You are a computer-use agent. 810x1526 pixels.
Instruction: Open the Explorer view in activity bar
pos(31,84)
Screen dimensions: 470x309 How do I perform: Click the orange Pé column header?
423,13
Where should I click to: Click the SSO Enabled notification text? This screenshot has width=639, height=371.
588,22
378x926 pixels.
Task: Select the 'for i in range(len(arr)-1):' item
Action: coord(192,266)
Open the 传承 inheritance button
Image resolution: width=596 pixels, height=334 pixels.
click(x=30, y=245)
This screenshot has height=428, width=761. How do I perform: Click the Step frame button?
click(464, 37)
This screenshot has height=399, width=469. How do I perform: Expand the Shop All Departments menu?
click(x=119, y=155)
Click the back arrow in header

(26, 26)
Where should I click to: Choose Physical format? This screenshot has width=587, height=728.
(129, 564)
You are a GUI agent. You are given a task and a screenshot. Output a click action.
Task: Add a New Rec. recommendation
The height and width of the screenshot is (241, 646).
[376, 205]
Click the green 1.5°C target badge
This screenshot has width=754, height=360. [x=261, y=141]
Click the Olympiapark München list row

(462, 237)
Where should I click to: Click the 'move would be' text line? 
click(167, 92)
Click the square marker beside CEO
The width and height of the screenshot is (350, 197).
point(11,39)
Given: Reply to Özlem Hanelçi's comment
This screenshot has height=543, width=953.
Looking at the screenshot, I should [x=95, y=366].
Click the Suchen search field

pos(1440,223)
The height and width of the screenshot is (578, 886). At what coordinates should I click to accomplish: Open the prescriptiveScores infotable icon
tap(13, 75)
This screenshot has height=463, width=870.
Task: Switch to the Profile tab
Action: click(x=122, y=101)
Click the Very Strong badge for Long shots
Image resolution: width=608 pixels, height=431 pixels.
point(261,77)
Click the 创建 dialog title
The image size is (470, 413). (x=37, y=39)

☆ ☆ ☆

## Problem statement:
At the line containing "Where should I click to: Choose", start transcribing exactly, and continue through the last line of the listing. Stop there and add nothing.

## Result:
Where should I click to: Choose Physical format? This screenshot has width=587, height=728.
(129, 564)
You are a GUI agent. You are given a task and a screenshot. Output a click action.
Task: Add a New Rec. recommendation
The height and width of the screenshot is (241, 646).
[376, 205]
Click the green 1.5°C target badge
This screenshot has width=754, height=360. [x=261, y=141]
Click the Olympiapark München list row

(462, 237)
Where should I click to: Click the 'move would be' text line? 
click(167, 92)
Click the square marker beside CEO
The width and height of the screenshot is (350, 197).
point(11,39)
Given: Reply to Özlem Hanelçi's comment
This screenshot has height=543, width=953.
Looking at the screenshot, I should [x=95, y=366].
Click the Suchen search field

pos(1440,223)
The height and width of the screenshot is (578, 886). At what coordinates should I click to accomplish: Open the prescriptiveScores infotable icon
tap(13, 75)
This screenshot has height=463, width=870.
Task: Switch to the Profile tab
Action: click(x=122, y=101)
Click the Very Strong badge for Long shots
Image resolution: width=608 pixels, height=431 pixels.
point(261,77)
Click the 创建 dialog title
The image size is (470, 413). (x=37, y=39)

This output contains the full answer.